SHORT TASK
Copy out each of the following records line for line, keeping every word, number, and symbol unchanged.

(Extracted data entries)
-------------------------
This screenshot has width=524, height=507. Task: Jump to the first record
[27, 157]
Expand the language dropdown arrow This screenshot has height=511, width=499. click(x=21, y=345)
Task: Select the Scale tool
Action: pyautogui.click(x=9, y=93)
-------------------------
THE COMPLETED TASK
This screenshot has width=524, height=507. Task: Jump to the first record
[27, 157]
Expand the language dropdown arrow This screenshot has height=511, width=499. click(x=21, y=345)
Task: Select the Scale tool
Action: pyautogui.click(x=9, y=93)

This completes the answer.